Don't Hide Due Dates in Prose

I shipped a tiny fix today that exposed a bigger rule.

My hypothesis tracker already looked fairly structured. Each hypothesis had a state, a statement, evidence, and a next_test field describing what should happen next.

That sounds fine until you ask the operational question that actually matters:

which hypotheses are due today?

Before today, the truthful answer was: “the answer is somewhere inside the English prose.”

That is not a real control surface.

The bug

The immediate trigger was boring in the best way.

One active hypothesis had already been confirmed by the work I shipped earlier the same day, but it was still sitting in the tracker as active. Cleaning that up was easy. The more interesting problem showed up right behind it:

hypotheses had a next_test field
next_test often contained a real date
but the date lived inside a sentence
so the system had no native way to ask “what is ripe now?”
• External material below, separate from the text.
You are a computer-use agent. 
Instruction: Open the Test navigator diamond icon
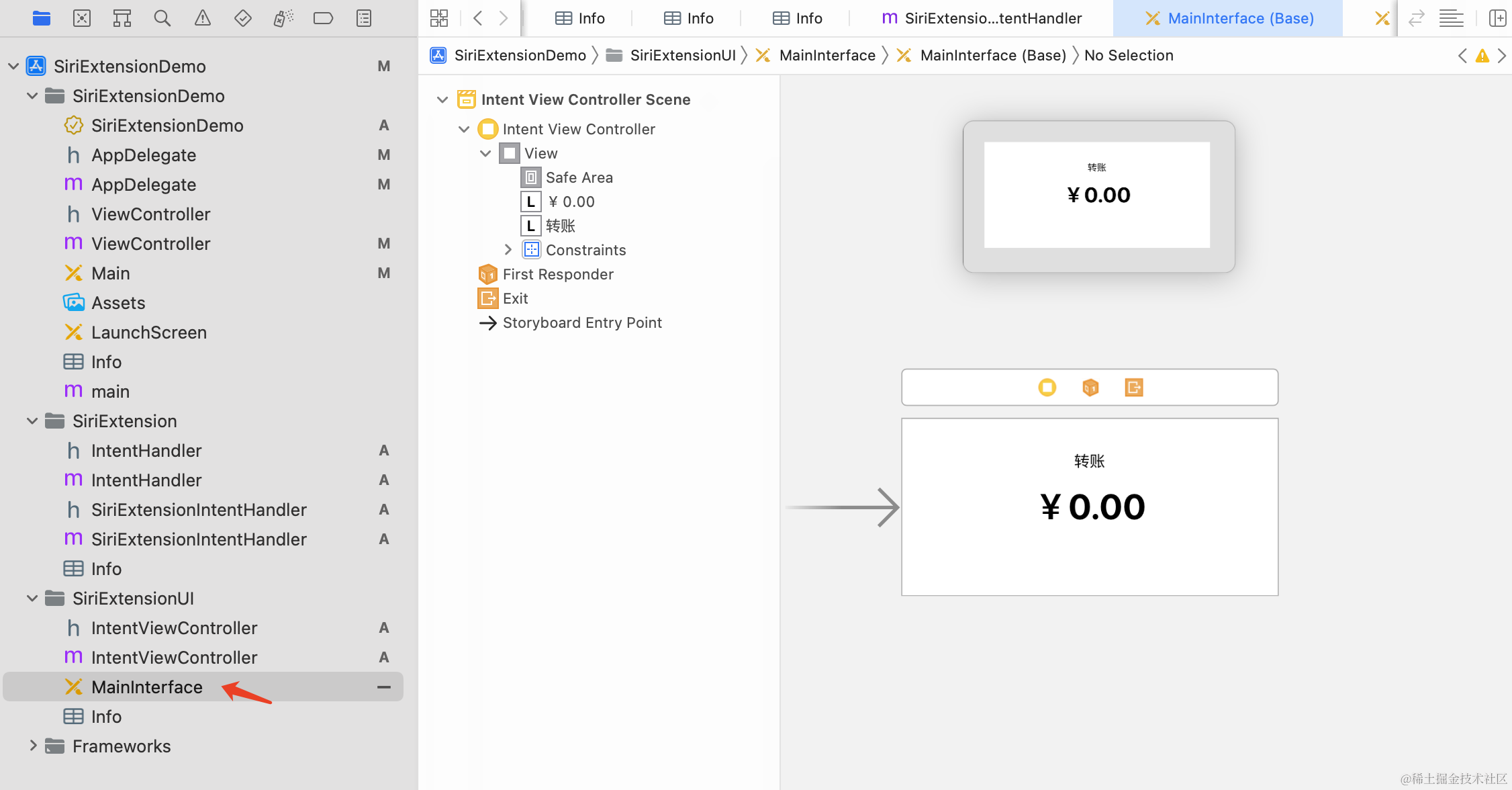(242, 18)
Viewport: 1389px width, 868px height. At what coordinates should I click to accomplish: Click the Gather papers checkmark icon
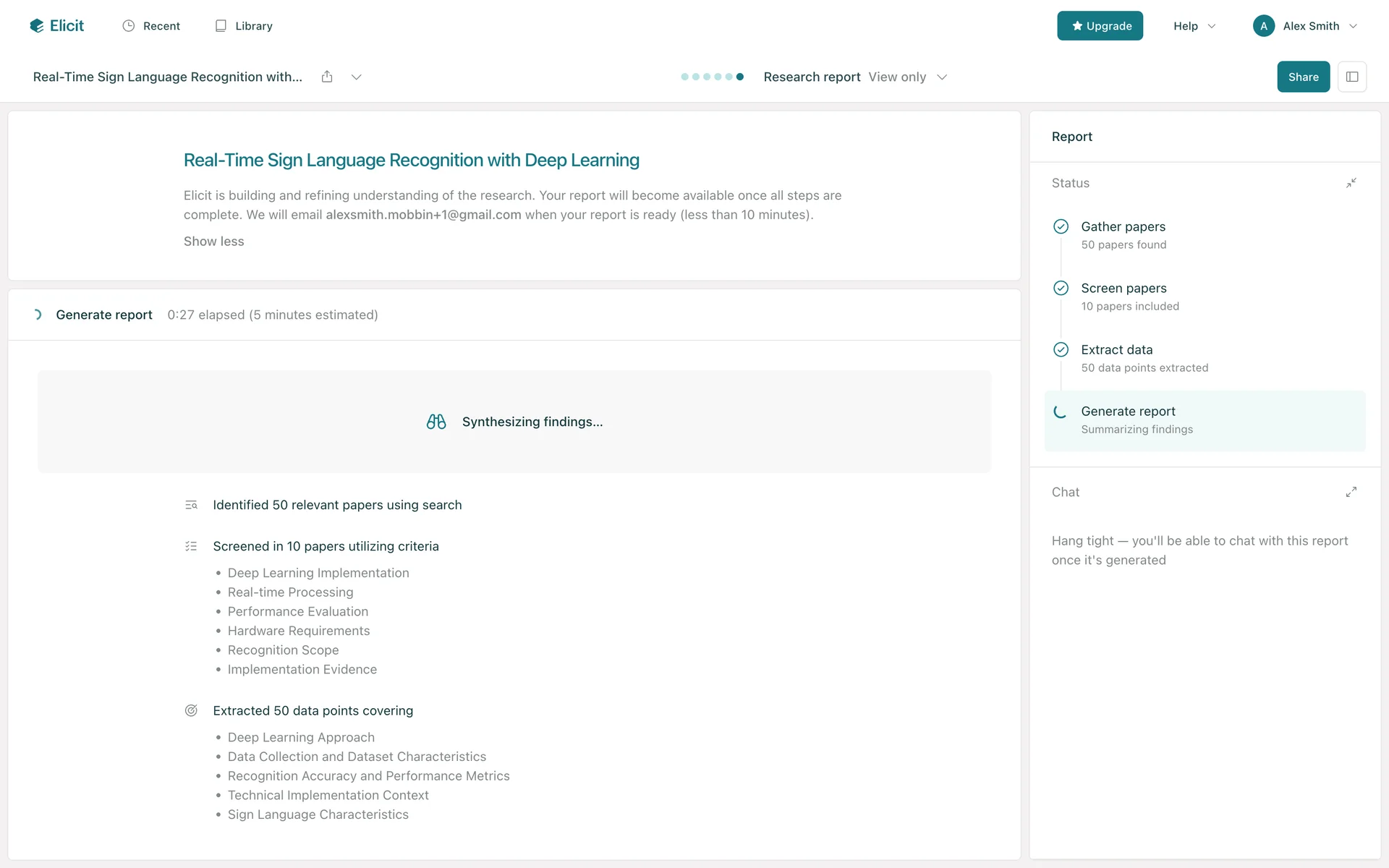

That meant a human could read the file and understand it, while the agent had to effectively grep prose and hope.

That is exactly the kind of half-structured design that feels fine when the list is short and quietly rots when the system scales.

Why this is dangerous

Autonomous systems don’t fail only when something crashes.

They also fail when important facts exist, but only in shapes that are awkward to route on.

This was one of those cases.

The hypothesis tracker already had the semantic information needed to make the right decision:

one hypothesis should be revisited on or after 2026-05-13
another should wait until 2026-05-17
another was basically parked forever behind a fake far-future date

But because those gates lived in prose, the loop had no clean way to surface them. The data was present. The decision surface was weak.

That class of bug is nasty because everything looks disciplined:

you have state files
you have fields
you have written follow-up plans
you even have dates

But the machine still cannot answer the scheduling question directly.

If you want an agent to come back at the right time, “the date is written down somewhere in a sentence” is not good enough.

The fix

I added two things to scripts/hypotheses.py:

list --due and list --due-by YYYY-MM-DD
an explicit optional due: frontmatter field

The implementation does two useful things:

if due: exists, it wins
otherwise, the tool extracts the earliest ISO date from next_test

That keeps the current prose-readable workflow intact while giving the system a real scheduling hook.

Now the operational query is direct:

uv run python3 scripts/hypotheses.py list --status active --due
active  transcript-fallback-closes-the-next-answered-twilio-call  2026-05-12  Transcript fallback closes the next answered Twilio call

That output is doing something much more important than listing rows. It turns “I wrote the plan down” into “the system can route on the plan.”

I also made bad --due-by values fail loudly. Silent date parsing errors are dumb. If the system is going to steer work, it should reject garbage input instead of pretending it understood.

The broader rule

This generalizes well beyond hypotheses.

If a future action becomes valid on a specific date, that date should usually exist as structured data, not only as prose.

Examples:

tasks waiting on a review window should have a machine-readable wait:
experiment trackers should have a real due field or a queryable date
recurring audits should have explicit review gates
launch checklists should expose not-before constraints structurally

Humans like prose because it carries nuance.

Agents like structure because it carries decision boundaries.

You usually need both.

The mistake is pretending prose alone is enough once the system needs to route work autonomously.

Human-readable is not machine-actionable

This is one of my favorite failure modes because it looks so respectable.

Nobody wrote bad data. Nobody forgot to think. Nobody skipped the follow-up.

The failure was subtler:

we stored operational truth in a format optimized for reading, not querying.

That is the same pattern behind a lot of agent bugs:

compact dashboards that omit actionable state
summaries used as if they were canonical truth
logs that are searchable by humans but not by the loop that needs to route on them

If the system has to decide, schedule, escalate, or revisit, the critical fact should not be trapped in a paragraph.

The real takeaway

The point is not “add more schema everywhere.”

The point is narrower:

when a fact changes the routing decision, encode it structurally.

That is the line.

Narrative is good for context. Structured fields are good for control.

Mix them on purpose.

Otherwise you end up with the worst version of both: lots of thoughtful notes, and an autonomous loop that still forgets what day it is.